Unused land at the track can house the expansion, according to Allred.
"It's a different world," Allred said. "You don't need huge racetracks."
Attendance at Los Alamitos has dwindled with Indian casinos and online betting.
The track, which simulcasts races year round, attracts about 4,500 people per day, down from 5,000 in 2001.
Allred said he doesn't expect a big attendance spike with the expansion. But the track should be more profitable, he said.
The track "still wouldn't have the return we'd like it to have," Allred said. "But it's better."
Plans call for expanding the track from five-eighths of a mile to one mile, adding a turf course and expanding the grandstand.

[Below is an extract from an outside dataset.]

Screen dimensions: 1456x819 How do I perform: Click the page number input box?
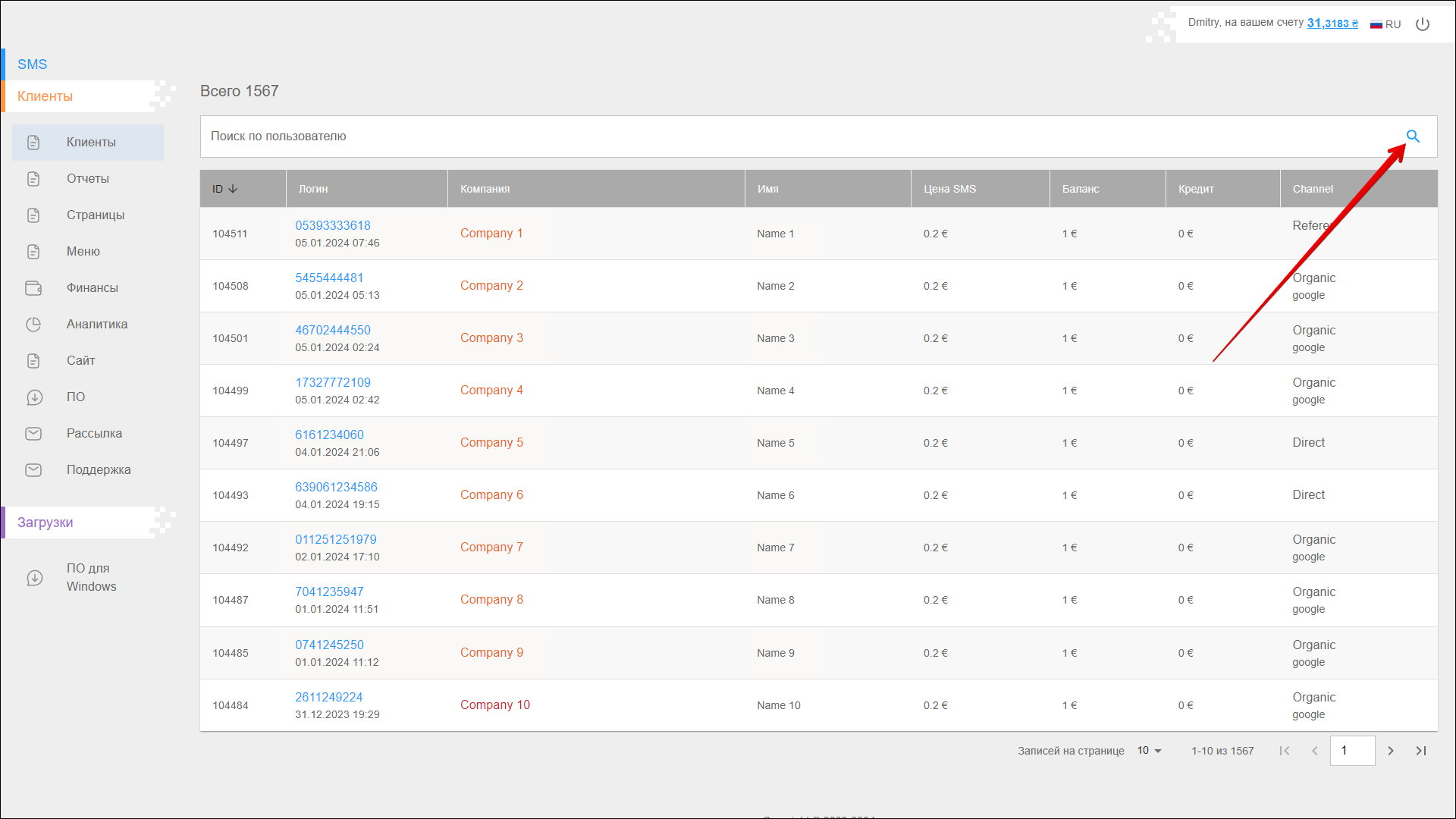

The backstretch also would be upgraded. A new barn is planned for thoroughbreds, which would race during the day and be overseen by Pegram.
Quarter horses still would run at night.
Sound and lighting upgrades are in the works.
McKinzie said he has been gauging interest from thoroughbred owners.
"The response has been overwhelmingly supportive," he said.
"Thoroughbred people realize the potential of a thoroughbred track in Orange County," McKinzie said. "We're far ahead of the game as far as that goes."
Cypress Undecided
Meanwhile, Allred said he's been talking with city officials in Cypress, who said it was too early to take an official position on the project since plans haven't been presented to the city yet.
Los Alamitos Race Course borders Cypress to the east.
The track has some prime real estate that's shrunk during the years. It's now about 200 acres versus its old 400 as chunks of land were taken over by others, including Grace Church and private school and a Costco.
Allred said he wants to keep the track but is keeping his options open if his thoroughbred plans flop.
The land could be developed as commercial space or homes, he said.
"I'm sure the city would like that," Allred said. "But I want to race."